JOINT BASE CHARLESTON, S.C. –
The 437th Aircraft Maintenance Squadron Blue Unit at Joint Base Charleston - Air Base provided facilities and services for a detachment of F-16 Fighting Falcons Aug. 14 to 17. The F-16s are assigned to the 169th Fighter Wing at McEntire Joint National Guard Base, Eastover, S.C., and on Noble Eagle alert.
Due to a three-night, airfield seizure exercise, the McEntire JNGB airfield was temporarily closed, and the F-16s needed an air base that could support 24-hour operations, seven days a week. Joint Base Charleston was chosen as the closest base meeting the requirements.
"It's not unusual for aircraft from other bases to stop in Charleston. However, for an extended stay, there are a number of logistical requirements that need to be met," said Master Sgt. Radley Green, 437th Blue Unit Aircraft Maintenance mechanical section element leader. "For example, the F-16s require a Joint Oil Analysis Program which is not used on C-17s. The JOAP unit ensures there are no contaminates in the aircraft's oil and must be stored at temperatures below 75 degrees. We had to make arrangements to house that piece of gear while the F-16s were in town."

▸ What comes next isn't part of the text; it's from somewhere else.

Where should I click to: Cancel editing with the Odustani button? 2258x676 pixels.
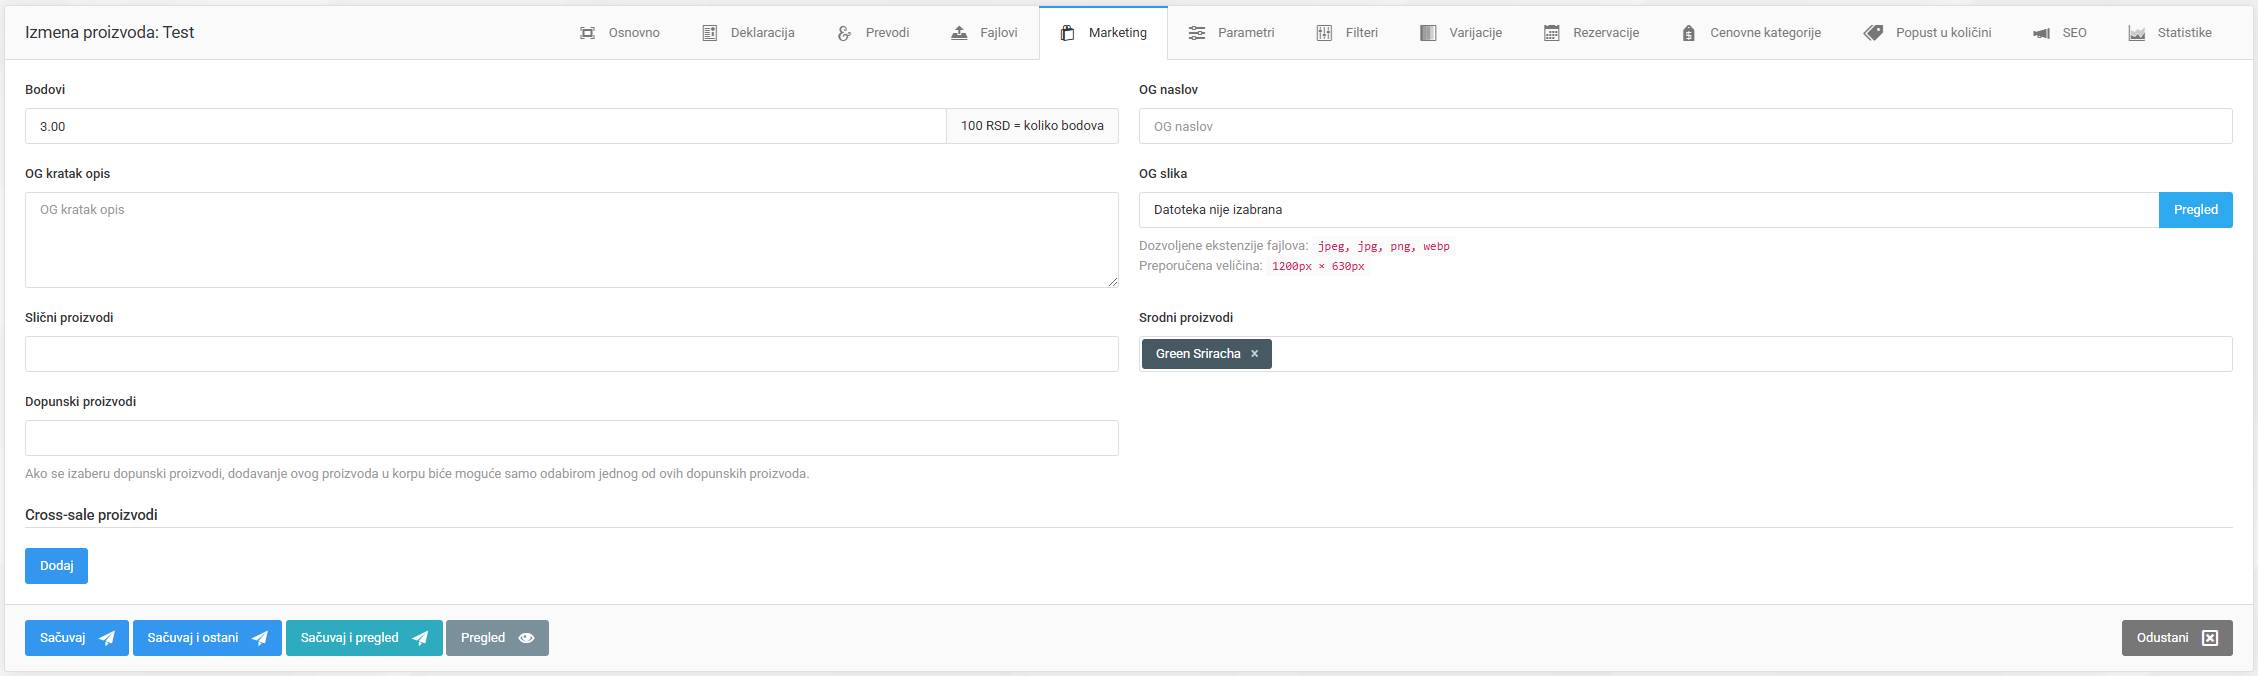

Green chose two Airmen, Tech. Sgt. Chris Mansfield, 437 AMXS Blue Unit assistant lead technician and Airman 1st Class Andrea Kelly, 437 AMXS Blue Unit crew chief, to help sort out the logistical details.
"Flexibility is the key to air power," said Mansfield. "When a different type of aircraft makes Charleston home, we have to notify the base fire department about the different chemicals the aircraft might have onboard so they are able to fight any fires in case of a mishap. The 437th Operations Support Squadron has to assign parking areas for the aircraft and the 437th Aerial Port Squadron has to be ready to assist with forklifts and personnel if necessary. We also have to take care of the basics, like lodging and food for the pilots and maintenance crews."
"It really was a Wing effort to make this happen," Green said. "After all, Charleston and the Lowcountry are known for their southern hospitality. We want to treat our visitors the same way we expect our aircrews to be treated when they are deployed."
For Kelly, who has only been in the Air Force for a year, the entire evolution has been an eye-opener.
"Preparing for arrival of the F-16s gave me the opportunity to really learn a lot about the way the different units within the wing and on the base interact with each other to get things done," Kelly said. "It was really an eye-opener for me."
The F-16s departed JB CHS - AB and returned to McEntire JNGB Aug. 17.